Prova técnica não é um documento só. São camadas diferentes, que respondem a perguntas diferentes, e um dossiê bem montado separa uma da outra. É comum receber um certificado de rosca e achar que se recebeu uma comprovação de travamento sob vibração — são coisas distintas.
| Camada | A que pergunta ela responde | Onde ela está |
|---|---|---|
| Norma de desempenho | A peça atende aos requisitos mecânicos da classe declarada? | Seção “As normas de desempenho e de rosca”, abaixo |
| Norma de rosca | A rosca é intercambiável com o parafuso do projeto? | Mesma seção |
| Ensaio independente | O travamento resiste a vibração transversal, e quem fez a medição? | Ensaio Junker no CETIM |
| Homologação ferroviária | O produto é aceito no caderno de encargos de material rodante? | Normas SNCF de fixação |
| Tratamento de superfície | A peça sobrevive à atmosfera do ativo e sai na desmontagem? | Seção “Tratamentos de superfície”, abaixo |
| Sistema de gestão | Existe um sistema da qualidade por trás da produção? | Sem página dedicada neste site — a certificação ISO 9001 é declarada para a linha |
O princípio de travamento amarra as camadas. A tecnologia HFR, desenvolvida pela J. Lanfranco & Cie, trava por deformação elástica controlada do próprio aço: fendas usinadas na coroa da porca fazem o material se deformar elasticamente no aperto, gerando o torque prevalente que segura a junta. Por ser elástico, o travamento não se consome na primeira montagem — daí a reutilização de cinco vezes ou mais declarada para a linha, reunida na página de porcas autotravantes.
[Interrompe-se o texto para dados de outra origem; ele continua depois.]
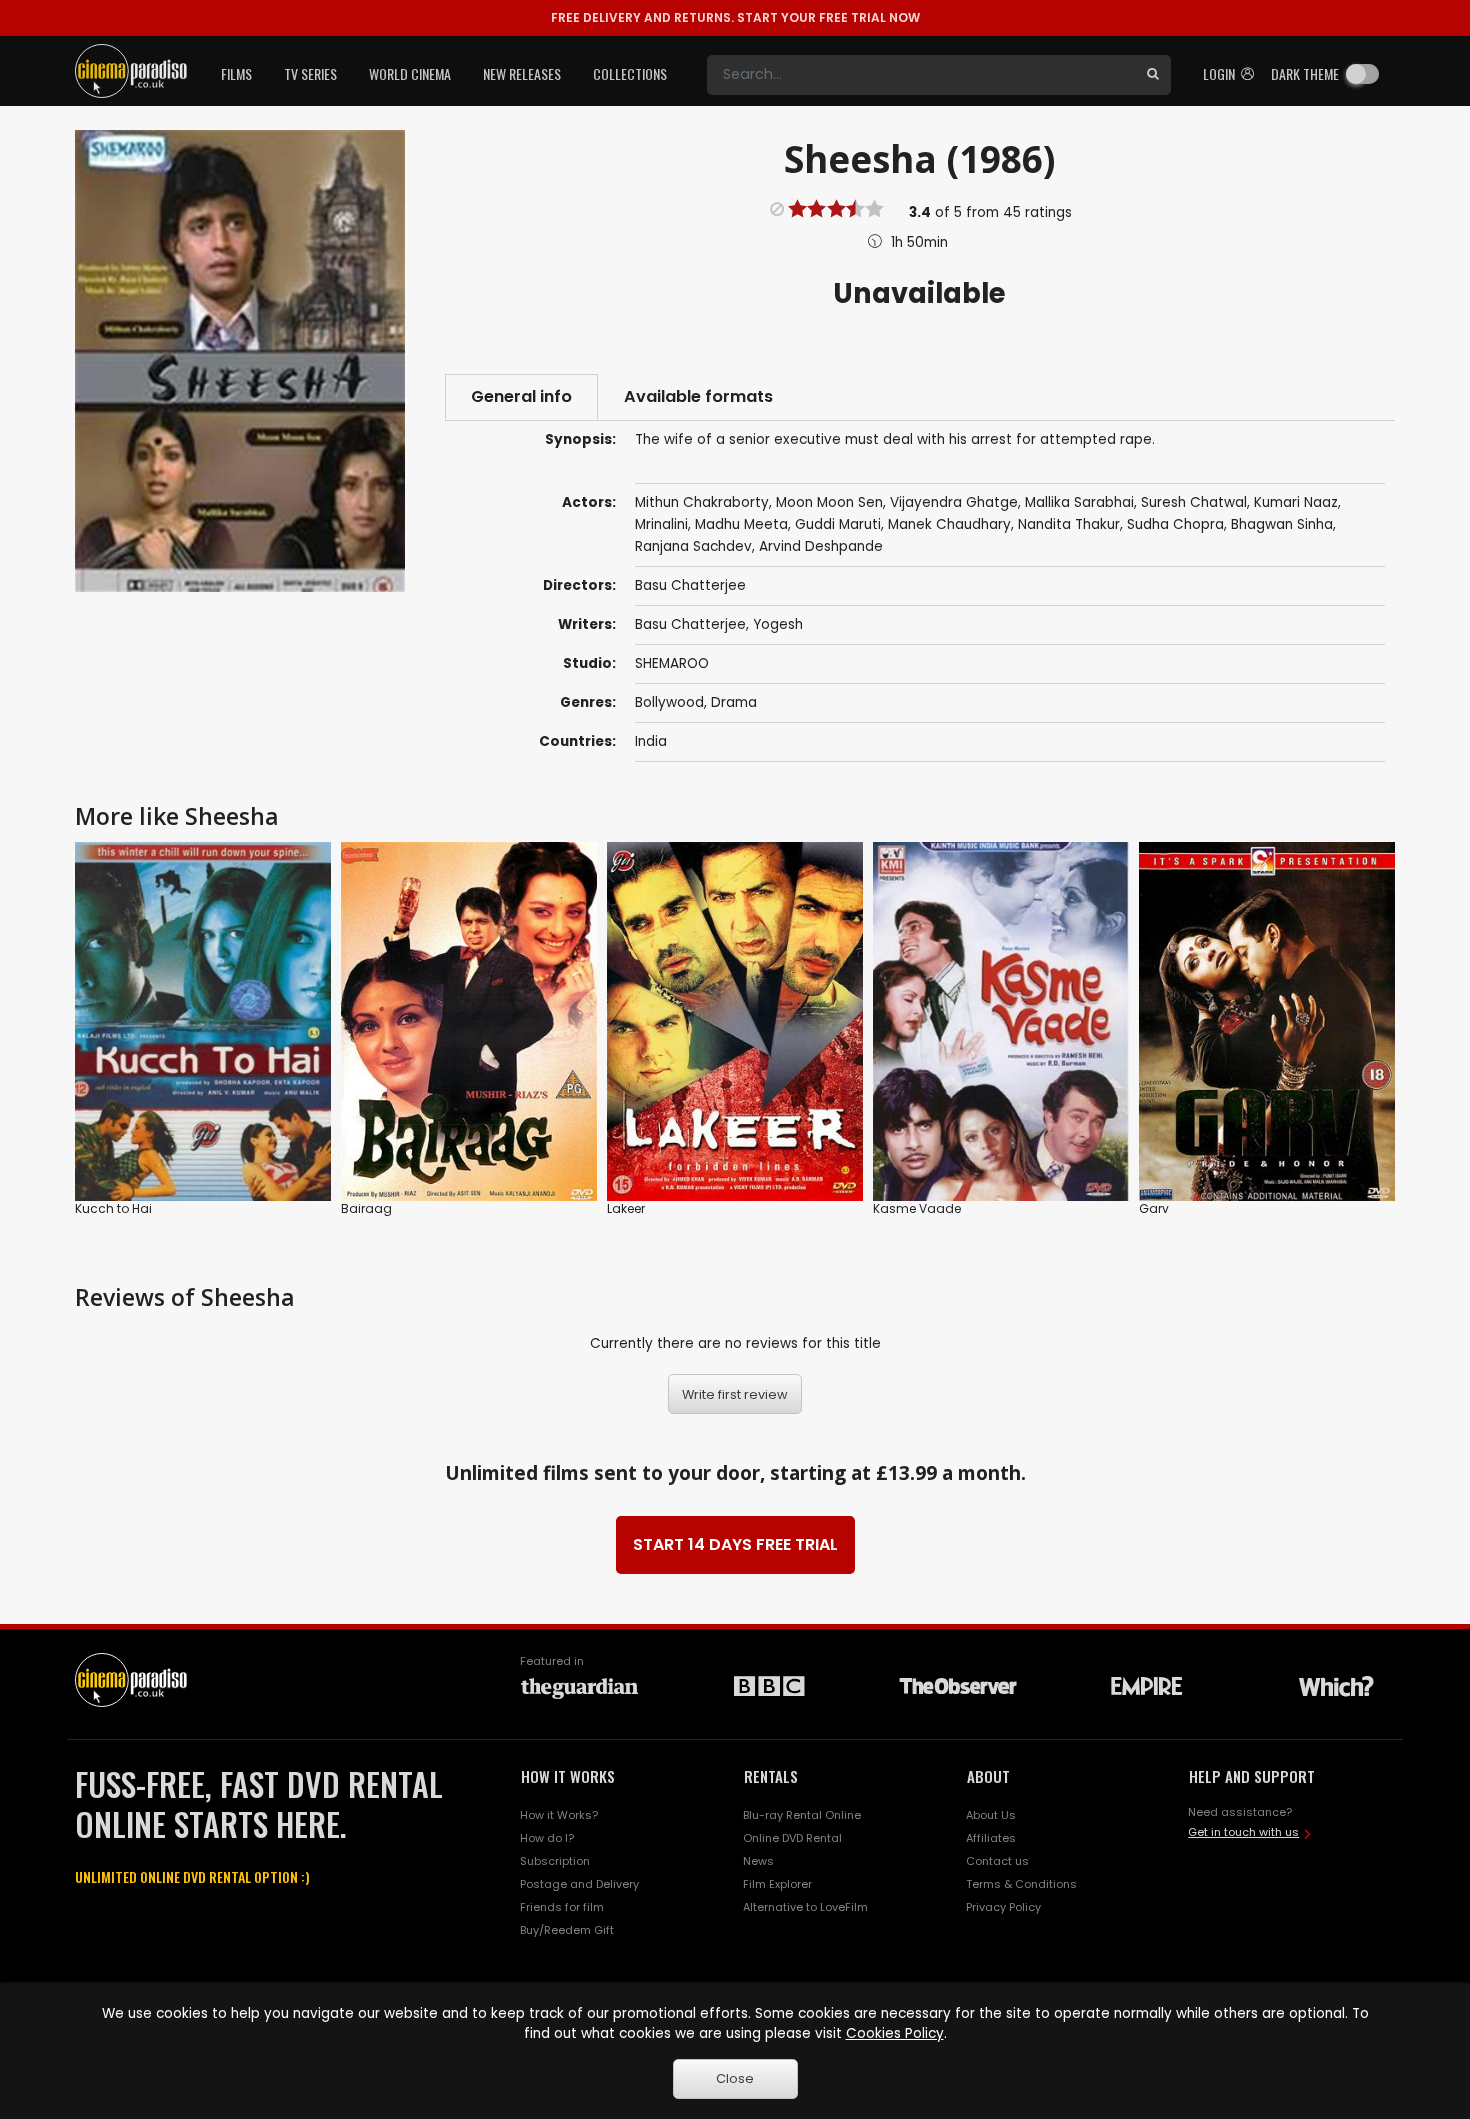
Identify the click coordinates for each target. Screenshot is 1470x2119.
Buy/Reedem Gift (567, 1930)
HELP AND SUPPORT (1252, 1776)
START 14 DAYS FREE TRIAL (735, 1544)
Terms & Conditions (1021, 1884)
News (758, 1861)
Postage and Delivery (579, 1884)
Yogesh (778, 624)
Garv (1154, 1208)
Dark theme (1305, 73)
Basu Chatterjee (690, 624)
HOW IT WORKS (568, 1776)
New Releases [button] (522, 73)
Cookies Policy (895, 2033)
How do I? (547, 1838)
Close (735, 2078)
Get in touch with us (1243, 1832)
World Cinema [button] (410, 73)
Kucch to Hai (113, 1208)
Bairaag (366, 1208)
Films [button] (236, 73)
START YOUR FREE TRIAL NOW (735, 17)
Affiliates (991, 1838)
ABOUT (988, 1776)
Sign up (469, 1144)
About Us (991, 1815)
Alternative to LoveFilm (805, 1907)
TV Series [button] (310, 73)
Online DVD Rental (792, 1838)
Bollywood (669, 702)
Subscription (555, 1861)
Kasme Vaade (917, 1208)
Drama (734, 702)
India (651, 741)
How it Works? (559, 1815)
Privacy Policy (1003, 1907)
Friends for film (562, 1907)
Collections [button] (630, 73)
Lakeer (626, 1208)
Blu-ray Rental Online (802, 1815)
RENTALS (771, 1776)
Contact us (997, 1861)
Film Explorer (777, 1884)
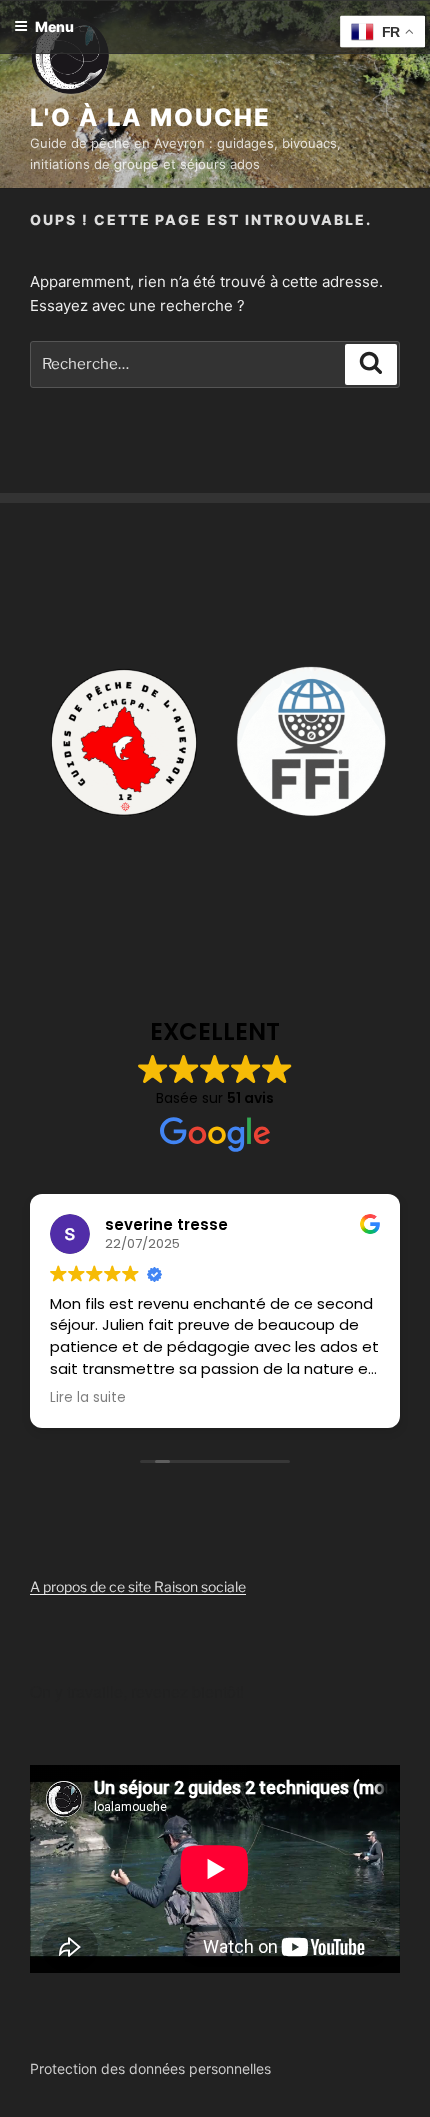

A especificação começa pelo material e pela classe, porque é o par material + classe que define a faixa de temperatura de trabalho e o conjunto normativo aplicável.
| Material | Classes | Faixa de trabalho | Norma de desempenho |
|---|---|---|---|
| Aço carbono | QV (8) · QK (10) · QL (12) | −50 °C a +300 °C | NF EN ISO 2320 / ISO 898-2 |
| Aço inoxidável | A2-70 (ZE) · A4-70 (ZK) · A4-80 (ZH) | −200 °C a +400 °C | NF EN ISO 3506-2 / ISO 2320 |
As faixas acima valem para o grupo de material, não para cada classe isoladamente. A escolha da classe é de resistência mecânica; a do material é de ambiente, e o inox é a linha indicada para atmosfera corrosiva.
Na rosca, a linha cobre ISO 965-2 na métrica e UNC/UNF conforme ANSI B1.1, além do padrão BS. Checagem barata que evita retrabalho caro: rosca certa na norma errada não monta em campo.
Fora do aço carbono e do inox, há latão, bronze e titânio sob consulta, assim como outros diâmetros e tipos de arruela — nenhum é item de prateleira.
Vale registrar com clareza, porque a confusão é frequente em dossiê técnico: a NF E 25035 é a norma do tratamento anti-engripante Stanal® 400. Ela descreve um tratamento de superfície. Não é norma de desempenho mecânico de porca em aço inoxidável — esse papel é da NF EN ISO 3506-2 em conjunto com a ISO 2320, como está na tabela acima.
A distinção importa na prática: quem exige a NF E 25035 achando que exige classe de resistência acaba especificando um revestimento, e quem a dispensa por achá-la redundante pode ficar sem o tratamento que evita o engripamento na desmontagem.
O Ensaio Junker é o teste de referência para travamento sob vibração transversal. O conjunto parafuso-porca é apertado com torque definido e submetido a ciclos de deslocamento transversal; a cada ciclo mede-se a tensão residual no parafuso. O resultado não é uma nota, é uma curva de perda de tensão ao longo dos ciclos — e quanto mais plana a curva, mais eficaz o fixador.
O ensaio da porca ESL foi realizado no CETIM — Centre Technique des Industries Mécaniques —, em Saint-Cyr-l’École, França. O CETIM é o laboratório que fez o ensaio, não cliente da Lanfranco.
Duas variantes costumam ser citadas com o mesmo nome e não são a mesma coisa: o padrão DIN 65151 aplica deslocamento transversal senoidal, enquanto a variante Junker-Goddard acrescenta componente axial. A ESL foi testada na versão DIN 65151, e é essa a versão que deve constar do dossiê.
O que o laudo sustenta, sem arredondamento de marketing: a ESL mantém torque prevalente elevado após centenas de ciclos de vibração transversal. Percentual de retenção, valor de tensão residual e contagem exata de ciclos pertencem ao laudo — e o laudo se solicita. O método está detalhado na página do Ensaio Junker.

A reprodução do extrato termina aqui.